Guild of St. Peter ad Vincula

The Guild of St. Peter ad Vincula

There is no feast in the Church’s calendar more solemn or important than today, Easter Sunday, the anniversary of our blessed Lord’s Resurrection from the dead.  Rising from the tomb, our Lord made his appearance to St. Mary Magdalene and the Apostles and they were amazed and in awe.  But most of the Chosen People had already abandoned, even betrayed their faith in the Messiah, calling down his Blood upon themselves and their descendants.  If only they had examined their own scriptures and traditions, they would have been reminded of the hidden prophecies and foreshadowings of this otherwise incredible event, the Resurrection.  The Old Testament is full of such messages for God’s people, but nowhere more than in the story of Moses.

In the days leading up to our Lord’s Resurrection, the Jews had just been celebrating their own most important feastday, that of Passover.  They began their festivities with the traditional Passover Seder, a meal during which they commemorated the deliverance of the Hebrew people from their slavery in Egypt.  Moses had been trying in vain to persuade the Pharaoh to free them from their bondage, but in spite of commands by God himself to “Let my people go,” the Pharaoh was stubbornly unrelenting.  With nine plagues, God smote the Egyptians, but still he refused.  There followed the tenth and most terrifying of the plagues in which the firstborn of every living creature was slain by the Angel of Death.  God warned the Hebrews that in order to escape this fate and be delivered from their bondage, they must sacrifice a lamb without blemish, sprinkling its blood on the doorposts of their houses.  The Angel of Death proceeded to “pass over” the dwellings of those who were saved by the blood of the lamb and freed from their bondage in Egypt, as the Pharaoh finally relented.
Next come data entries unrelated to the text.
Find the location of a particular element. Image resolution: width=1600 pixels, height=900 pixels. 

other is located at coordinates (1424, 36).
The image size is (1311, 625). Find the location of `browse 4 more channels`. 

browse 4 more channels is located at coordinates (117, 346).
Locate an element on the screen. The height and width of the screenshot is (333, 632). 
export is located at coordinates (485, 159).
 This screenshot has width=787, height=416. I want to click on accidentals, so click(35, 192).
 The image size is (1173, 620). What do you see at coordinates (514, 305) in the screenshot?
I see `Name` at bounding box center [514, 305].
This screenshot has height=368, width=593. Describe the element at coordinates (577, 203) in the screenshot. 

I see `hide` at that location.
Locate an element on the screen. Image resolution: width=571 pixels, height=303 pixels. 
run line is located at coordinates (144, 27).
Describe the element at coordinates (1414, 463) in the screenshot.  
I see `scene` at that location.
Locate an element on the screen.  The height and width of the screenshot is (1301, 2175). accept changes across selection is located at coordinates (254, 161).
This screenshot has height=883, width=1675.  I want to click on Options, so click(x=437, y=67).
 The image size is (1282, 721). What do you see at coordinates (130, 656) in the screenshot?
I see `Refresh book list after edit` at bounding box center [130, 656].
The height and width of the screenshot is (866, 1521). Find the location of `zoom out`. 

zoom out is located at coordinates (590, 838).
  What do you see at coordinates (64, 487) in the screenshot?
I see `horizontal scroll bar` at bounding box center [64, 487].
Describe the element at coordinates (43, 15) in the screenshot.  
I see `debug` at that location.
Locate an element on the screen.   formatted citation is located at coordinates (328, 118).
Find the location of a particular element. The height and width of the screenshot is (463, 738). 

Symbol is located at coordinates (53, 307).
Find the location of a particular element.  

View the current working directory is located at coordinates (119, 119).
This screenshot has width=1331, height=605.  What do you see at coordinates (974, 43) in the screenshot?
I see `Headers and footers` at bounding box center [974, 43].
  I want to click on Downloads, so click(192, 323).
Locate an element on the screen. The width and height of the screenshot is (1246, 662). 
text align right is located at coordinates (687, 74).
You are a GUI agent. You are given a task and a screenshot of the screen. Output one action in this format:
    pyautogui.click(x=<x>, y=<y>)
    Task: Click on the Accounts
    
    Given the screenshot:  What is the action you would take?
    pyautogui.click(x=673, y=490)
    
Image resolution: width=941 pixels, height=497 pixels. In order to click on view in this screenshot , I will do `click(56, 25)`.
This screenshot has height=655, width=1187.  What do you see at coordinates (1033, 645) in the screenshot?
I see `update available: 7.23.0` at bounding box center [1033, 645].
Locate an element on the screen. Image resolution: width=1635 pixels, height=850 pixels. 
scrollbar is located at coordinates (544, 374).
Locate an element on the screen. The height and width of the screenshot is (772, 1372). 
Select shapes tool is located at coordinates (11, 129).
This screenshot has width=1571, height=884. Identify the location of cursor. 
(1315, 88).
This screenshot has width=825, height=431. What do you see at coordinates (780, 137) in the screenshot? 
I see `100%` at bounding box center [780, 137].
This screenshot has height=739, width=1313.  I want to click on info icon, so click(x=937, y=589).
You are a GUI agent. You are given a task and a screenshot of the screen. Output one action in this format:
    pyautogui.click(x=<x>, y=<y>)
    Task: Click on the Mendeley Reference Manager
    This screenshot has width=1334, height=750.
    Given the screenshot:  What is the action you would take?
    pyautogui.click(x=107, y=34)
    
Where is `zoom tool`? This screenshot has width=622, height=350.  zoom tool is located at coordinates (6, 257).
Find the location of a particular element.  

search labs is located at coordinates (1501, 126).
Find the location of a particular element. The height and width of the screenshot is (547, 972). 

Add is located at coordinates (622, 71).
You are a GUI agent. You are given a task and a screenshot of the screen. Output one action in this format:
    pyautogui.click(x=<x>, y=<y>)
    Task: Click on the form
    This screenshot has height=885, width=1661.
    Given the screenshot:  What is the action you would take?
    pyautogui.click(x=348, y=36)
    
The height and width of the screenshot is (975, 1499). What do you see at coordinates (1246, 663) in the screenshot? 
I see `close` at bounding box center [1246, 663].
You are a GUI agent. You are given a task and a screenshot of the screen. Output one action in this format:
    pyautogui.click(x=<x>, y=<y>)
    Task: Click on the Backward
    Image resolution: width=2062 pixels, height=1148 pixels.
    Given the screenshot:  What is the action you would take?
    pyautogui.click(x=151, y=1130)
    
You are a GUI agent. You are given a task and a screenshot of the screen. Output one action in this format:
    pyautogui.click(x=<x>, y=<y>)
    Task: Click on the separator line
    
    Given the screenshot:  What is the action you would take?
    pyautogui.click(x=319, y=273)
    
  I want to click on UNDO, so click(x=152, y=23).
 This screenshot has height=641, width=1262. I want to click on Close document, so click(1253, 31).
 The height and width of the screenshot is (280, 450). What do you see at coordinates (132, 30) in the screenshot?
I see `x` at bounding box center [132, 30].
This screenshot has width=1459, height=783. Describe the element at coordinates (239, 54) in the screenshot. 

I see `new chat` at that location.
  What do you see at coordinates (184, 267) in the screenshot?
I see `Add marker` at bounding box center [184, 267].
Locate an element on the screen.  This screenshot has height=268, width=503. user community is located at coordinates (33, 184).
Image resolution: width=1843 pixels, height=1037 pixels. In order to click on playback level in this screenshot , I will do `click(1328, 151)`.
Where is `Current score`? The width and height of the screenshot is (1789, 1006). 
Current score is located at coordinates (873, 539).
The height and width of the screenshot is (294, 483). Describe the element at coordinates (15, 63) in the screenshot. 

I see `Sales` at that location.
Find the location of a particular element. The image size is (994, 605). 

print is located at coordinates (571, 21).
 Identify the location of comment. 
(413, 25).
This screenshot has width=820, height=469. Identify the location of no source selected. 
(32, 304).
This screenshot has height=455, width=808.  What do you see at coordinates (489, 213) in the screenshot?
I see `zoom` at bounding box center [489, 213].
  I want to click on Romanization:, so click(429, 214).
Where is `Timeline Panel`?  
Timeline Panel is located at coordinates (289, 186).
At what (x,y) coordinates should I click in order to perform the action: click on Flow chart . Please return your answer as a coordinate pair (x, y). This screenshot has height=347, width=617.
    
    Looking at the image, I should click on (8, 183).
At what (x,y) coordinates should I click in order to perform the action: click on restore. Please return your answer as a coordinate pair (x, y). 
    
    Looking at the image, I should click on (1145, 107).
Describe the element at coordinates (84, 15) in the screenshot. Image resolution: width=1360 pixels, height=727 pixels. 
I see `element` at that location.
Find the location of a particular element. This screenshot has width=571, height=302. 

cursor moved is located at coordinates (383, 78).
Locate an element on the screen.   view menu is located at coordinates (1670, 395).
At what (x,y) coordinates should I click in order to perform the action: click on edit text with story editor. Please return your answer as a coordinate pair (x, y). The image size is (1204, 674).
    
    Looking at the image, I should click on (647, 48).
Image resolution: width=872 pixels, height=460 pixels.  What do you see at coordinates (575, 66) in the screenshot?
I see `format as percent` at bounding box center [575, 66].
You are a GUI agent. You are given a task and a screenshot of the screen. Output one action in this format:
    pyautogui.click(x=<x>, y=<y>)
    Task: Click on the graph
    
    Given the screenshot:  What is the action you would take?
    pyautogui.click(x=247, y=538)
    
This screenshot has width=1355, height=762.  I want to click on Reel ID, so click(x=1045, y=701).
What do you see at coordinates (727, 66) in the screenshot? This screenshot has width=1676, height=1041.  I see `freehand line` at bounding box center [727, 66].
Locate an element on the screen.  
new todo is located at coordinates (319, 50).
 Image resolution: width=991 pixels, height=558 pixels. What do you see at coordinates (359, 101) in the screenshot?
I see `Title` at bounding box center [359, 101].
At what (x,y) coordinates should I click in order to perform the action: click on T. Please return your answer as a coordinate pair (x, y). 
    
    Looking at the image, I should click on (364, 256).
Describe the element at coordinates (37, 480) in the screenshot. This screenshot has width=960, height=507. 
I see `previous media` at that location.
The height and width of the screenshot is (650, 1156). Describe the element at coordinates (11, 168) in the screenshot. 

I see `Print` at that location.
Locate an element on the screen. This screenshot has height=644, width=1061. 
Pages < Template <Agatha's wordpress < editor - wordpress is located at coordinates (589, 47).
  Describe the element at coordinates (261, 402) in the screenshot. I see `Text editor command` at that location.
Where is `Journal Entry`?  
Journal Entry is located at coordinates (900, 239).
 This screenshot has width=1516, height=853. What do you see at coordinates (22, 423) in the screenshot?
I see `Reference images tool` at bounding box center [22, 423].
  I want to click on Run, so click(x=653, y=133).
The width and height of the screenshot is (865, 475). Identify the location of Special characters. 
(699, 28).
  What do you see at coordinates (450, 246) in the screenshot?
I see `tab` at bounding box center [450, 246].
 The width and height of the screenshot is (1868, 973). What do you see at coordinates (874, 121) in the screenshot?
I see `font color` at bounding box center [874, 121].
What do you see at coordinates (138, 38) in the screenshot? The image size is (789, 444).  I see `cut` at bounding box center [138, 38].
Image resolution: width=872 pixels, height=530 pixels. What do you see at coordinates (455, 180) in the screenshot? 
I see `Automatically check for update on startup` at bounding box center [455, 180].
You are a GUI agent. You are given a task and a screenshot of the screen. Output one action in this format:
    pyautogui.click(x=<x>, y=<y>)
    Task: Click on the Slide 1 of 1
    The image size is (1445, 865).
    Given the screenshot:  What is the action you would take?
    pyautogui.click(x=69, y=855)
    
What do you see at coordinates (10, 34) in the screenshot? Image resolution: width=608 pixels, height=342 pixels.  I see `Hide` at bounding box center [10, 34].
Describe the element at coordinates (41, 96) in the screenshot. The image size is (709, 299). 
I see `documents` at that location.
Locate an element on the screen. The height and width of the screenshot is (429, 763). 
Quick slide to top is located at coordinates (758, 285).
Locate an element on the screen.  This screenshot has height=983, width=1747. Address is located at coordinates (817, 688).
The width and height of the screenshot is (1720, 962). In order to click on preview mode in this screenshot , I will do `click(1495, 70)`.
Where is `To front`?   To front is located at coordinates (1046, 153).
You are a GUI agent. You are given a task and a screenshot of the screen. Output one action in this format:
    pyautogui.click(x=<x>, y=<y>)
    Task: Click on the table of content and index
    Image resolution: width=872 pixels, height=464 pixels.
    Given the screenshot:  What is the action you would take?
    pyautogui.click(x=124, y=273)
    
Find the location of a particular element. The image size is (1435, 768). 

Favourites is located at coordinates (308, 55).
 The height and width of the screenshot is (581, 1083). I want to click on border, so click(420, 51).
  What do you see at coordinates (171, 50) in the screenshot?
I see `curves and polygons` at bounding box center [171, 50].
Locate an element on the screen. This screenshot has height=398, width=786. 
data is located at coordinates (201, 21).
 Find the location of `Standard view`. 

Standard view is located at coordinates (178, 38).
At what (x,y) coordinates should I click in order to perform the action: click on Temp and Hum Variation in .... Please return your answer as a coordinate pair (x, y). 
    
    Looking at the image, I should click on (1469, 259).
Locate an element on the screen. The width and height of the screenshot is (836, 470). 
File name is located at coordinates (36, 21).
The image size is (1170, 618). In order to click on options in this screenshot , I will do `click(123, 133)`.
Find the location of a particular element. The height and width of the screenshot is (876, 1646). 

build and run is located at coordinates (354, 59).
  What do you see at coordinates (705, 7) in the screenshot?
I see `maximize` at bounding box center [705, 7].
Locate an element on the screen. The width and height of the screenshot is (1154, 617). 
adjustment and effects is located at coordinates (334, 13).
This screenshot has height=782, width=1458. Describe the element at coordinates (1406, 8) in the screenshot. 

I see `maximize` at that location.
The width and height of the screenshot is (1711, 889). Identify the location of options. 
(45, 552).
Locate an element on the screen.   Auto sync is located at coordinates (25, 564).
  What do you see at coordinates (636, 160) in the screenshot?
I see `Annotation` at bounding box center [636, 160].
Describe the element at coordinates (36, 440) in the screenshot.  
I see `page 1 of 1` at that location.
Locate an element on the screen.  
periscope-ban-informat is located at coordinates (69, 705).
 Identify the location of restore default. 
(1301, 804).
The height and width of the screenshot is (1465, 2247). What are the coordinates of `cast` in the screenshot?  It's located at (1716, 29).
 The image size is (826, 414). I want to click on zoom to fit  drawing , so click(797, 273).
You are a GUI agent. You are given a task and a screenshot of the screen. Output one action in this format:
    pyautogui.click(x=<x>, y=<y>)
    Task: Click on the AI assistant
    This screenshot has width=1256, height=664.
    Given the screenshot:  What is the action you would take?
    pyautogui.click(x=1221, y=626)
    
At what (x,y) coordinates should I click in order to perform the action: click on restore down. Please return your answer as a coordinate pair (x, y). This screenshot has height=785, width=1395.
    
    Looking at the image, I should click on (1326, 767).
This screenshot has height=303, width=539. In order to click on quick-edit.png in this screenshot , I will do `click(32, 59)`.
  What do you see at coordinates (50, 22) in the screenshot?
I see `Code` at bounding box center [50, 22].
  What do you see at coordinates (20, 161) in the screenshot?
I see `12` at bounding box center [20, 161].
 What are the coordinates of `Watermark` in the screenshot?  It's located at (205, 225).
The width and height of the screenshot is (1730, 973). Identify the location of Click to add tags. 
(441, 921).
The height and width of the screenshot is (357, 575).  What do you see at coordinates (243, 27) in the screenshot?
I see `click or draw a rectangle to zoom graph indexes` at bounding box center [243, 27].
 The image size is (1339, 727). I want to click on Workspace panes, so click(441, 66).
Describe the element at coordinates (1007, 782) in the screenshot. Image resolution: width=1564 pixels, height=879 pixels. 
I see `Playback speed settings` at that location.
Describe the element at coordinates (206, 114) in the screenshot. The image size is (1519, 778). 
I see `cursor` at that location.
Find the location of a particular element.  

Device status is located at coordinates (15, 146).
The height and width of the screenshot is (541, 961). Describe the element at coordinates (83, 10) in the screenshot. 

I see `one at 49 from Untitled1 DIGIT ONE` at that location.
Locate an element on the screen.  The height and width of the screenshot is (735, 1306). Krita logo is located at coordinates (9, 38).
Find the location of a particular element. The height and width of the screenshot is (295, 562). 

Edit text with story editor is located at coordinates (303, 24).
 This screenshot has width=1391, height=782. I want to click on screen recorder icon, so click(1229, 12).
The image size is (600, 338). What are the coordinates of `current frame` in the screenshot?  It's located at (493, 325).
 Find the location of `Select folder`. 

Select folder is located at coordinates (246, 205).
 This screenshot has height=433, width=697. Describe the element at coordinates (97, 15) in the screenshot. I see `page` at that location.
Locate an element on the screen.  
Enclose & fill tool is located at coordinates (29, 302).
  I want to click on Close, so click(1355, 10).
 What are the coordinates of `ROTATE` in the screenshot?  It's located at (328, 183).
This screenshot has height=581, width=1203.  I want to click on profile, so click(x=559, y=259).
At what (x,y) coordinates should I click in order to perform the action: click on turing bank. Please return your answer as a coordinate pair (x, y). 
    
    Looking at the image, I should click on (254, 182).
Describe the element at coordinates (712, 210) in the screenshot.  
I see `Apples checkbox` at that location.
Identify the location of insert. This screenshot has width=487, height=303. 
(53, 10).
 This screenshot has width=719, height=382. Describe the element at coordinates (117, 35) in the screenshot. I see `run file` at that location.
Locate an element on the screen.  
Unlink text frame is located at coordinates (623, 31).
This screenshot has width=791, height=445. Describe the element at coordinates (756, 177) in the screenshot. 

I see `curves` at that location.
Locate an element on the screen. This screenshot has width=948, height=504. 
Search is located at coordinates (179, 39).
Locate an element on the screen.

Our Lord followed the traditional Jewish tradition of eating the Passover lamb when he took his final meal, his Last Supper, with his twelve apostles.  It was at this meal that he instituted the Holy Sacrifice of the Mass, which was to be the new and everlasting covenant between God and man.  The following day, Good Friday, that covenant was ratified by the death of God’s own firstborn and the shedding of his blood, the blood of a new lamb, the Lamb of God, who was sacrificed that the chosen people may be delivered from the bondage of their sin.  This new Paschal Lamb that took away the sins of the world, appeased the wrath of God, and we his people were free to resume our journey to the Promised Land of heaven. 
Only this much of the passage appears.